Dossier pesticides
L’impact environnemental des pesticides : un bilan alarmant
La biodiversité, l’eau, les sols : les pesticides affectent profondément les écosystèmes wallons. Ce troisième épisode documente, chiffres et témoignages à l’appui, ces impacts désormais incontestables.
Laurent Zanella

Les auditions au Parlement wallon mettent en lumière, depuis le 24 juin dernier, l’ampleur des dégâts environnementaux causés par les pesticides.
D’abord, la pollution de l’eau est massive : 12 des 34 masses d’eau souterraines wallonnes sont en mauvais état en raison de concentrations dépassant les normes de potabilité, souvent dues à l’atrazine, un herbicide pourtant interdit depuis 2005.

Les résidus de pesticides sont également présents dans les sédiments, les cours d’eau et même les eaux embouteillées, confirmant une pollution diffuse et persistante. Ce dernier élément a été confirmé il y a peu par Apache, qui a détecté des traces de PFAS à chaîne ultracourte dans près de 75% des eaux de source et minérales en bouteille provenant des Ardennes et des Hautes Fagnes pour rester en Wallonie.
L’air n’est pas épargné : des campagnes de biomonitoring ont révélé la présence quasi systématique de pesticides dans l’atmosphère, y compris de molécules interdites depuis plusieurs décennies, comme l’heptachlore ou le DDT. Cette contamination atmosphérique touche aussi bien les zones agricoles que résidentielles.

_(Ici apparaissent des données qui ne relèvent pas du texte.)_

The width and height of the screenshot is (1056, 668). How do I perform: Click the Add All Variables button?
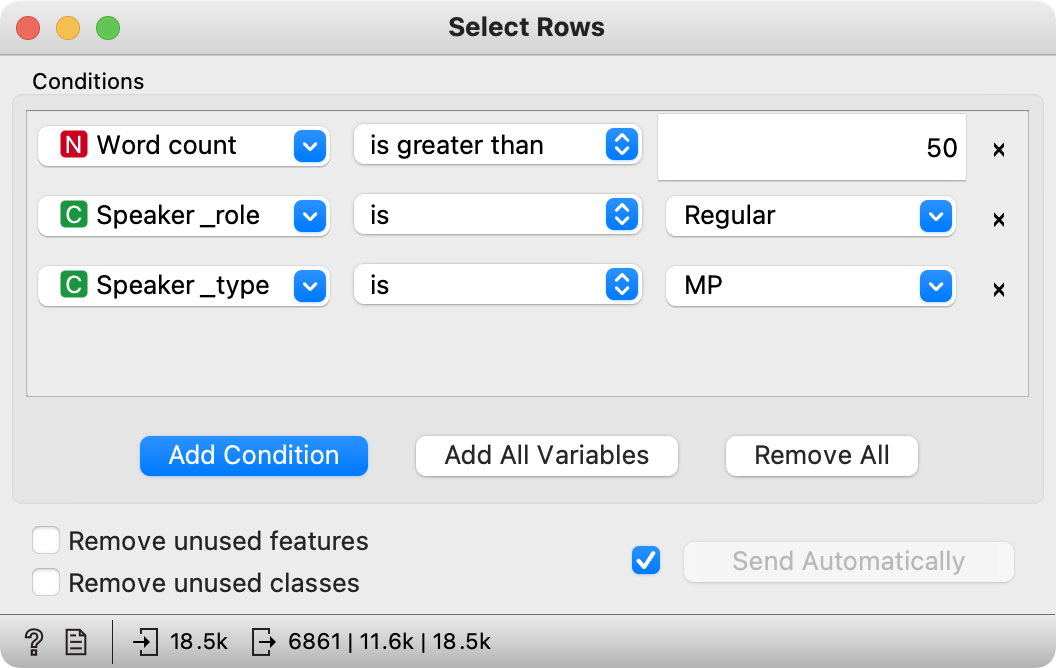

Les pesticides ont également un effet dévastateur sur la biodiversité. Des études scientifiques établissent des liens directs entre l’utilisation de pesticides et le déclin massif des insectes, pollinisateurs, chauves-souris et autres auxiliaires de culture, compromettant ainsi les équilibres écologiques et les services écosystémiques essentiels à l’agriculture elle-même.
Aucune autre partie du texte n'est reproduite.